Today I want to talk about trade and the global economic crisis. When CEPR and BERR scheduled this meeting, it was to be a launch for the Ebook on trade edited by Simon Evenett and myself. But as Ken Warwick said the world has changed. This is a crisis where the impossible happens every month and the improbable twice a week. Since this book was produced, several improbable things have happened and maybe one impossible thing.
In my comments, I'm going to do three things. I'm going to talk a little bit about the e-book. Then I'm going to make an attempt at raising your anxiety levels about the importance of trade in this crisis. Then I want to talk about "Plan B", which is what we should do about it. When I say "we" I mean the UK Government as the Chair of the G20 and my goal is to convince you that the G20 agenda should be directed more towards doing something on trade than was the G20's 15 November 2008 summit. I think there's a great urgency for the G20 to be seen as doing something on trade. They need to do something, because the G20 is all about confidence. And the only concrete thing they committed to with a date was Doha modalities, and they missed it, but without too much difficulty, they can get something else to prove that the G20 is not just a vacuous photo opportunity.

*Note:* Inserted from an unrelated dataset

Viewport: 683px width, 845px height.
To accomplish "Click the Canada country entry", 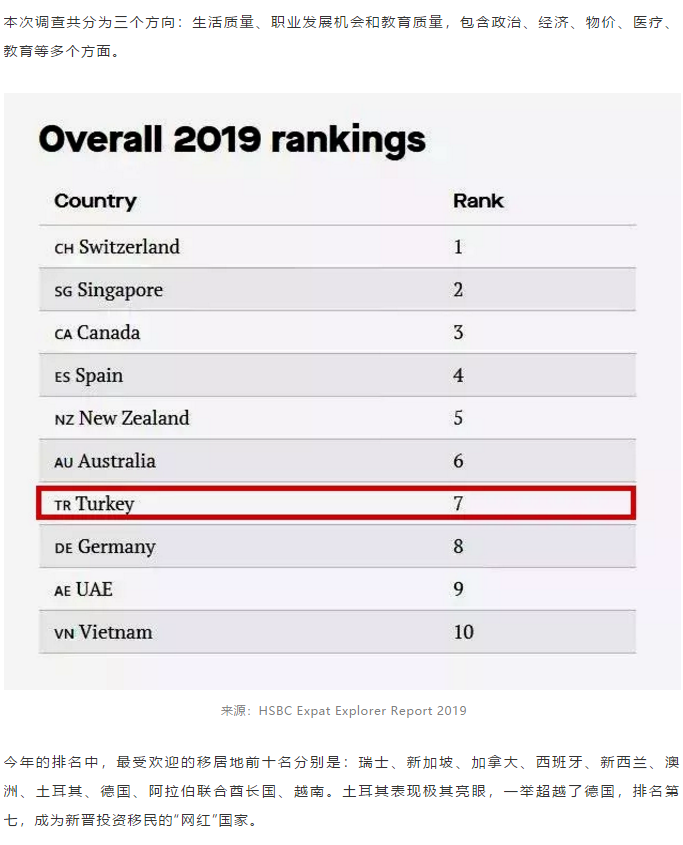I will [x=98, y=333].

The book, entitled "What world leaders should do to halt the spread of protectionism" was edited by myself and Simon Evenett, who unfortunately couldn't be here today. We started this project on the 24th of November, when we invited 17 scholars from around the G20 to submit thousand word essays on the question which is the title of the book. They wrote those for the deadline of December 1st, and we had the thing posted midday on December 4th, after editing it. This sounds like a quick turn around but it was actually three times slower than the first Ebook, so it was much easier.

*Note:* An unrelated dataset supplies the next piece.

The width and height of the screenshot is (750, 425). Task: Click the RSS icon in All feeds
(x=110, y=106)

Simon and I started thinking about an e-book on protectionism about the same time Barry Eichengreen and I did the G20 e-book in mid-November. Although Simon and I were both convinced that there was something huge happening very quickly on trade, we weren't convinced that the world was ready to hear about it. When this book first came out on the 4th of December, many people thought that it was over the top, that the idea of spreading protectionism was exaggerated. As we heard from the two introductory speakers, and you read the newspaper every day, trade volumes are collapsing. Monthly trade data show it collapsing at an alarming rate. Japanese and Chinese exports have fallen. Trade barriers are rising. There's quite a number of cased documented now. I don't have time to go through the data, but I would be very happy to show you some data I have if it comes up in the discussion. I think this is happening with an alarming speed, and that is what is a little bit worrying about it.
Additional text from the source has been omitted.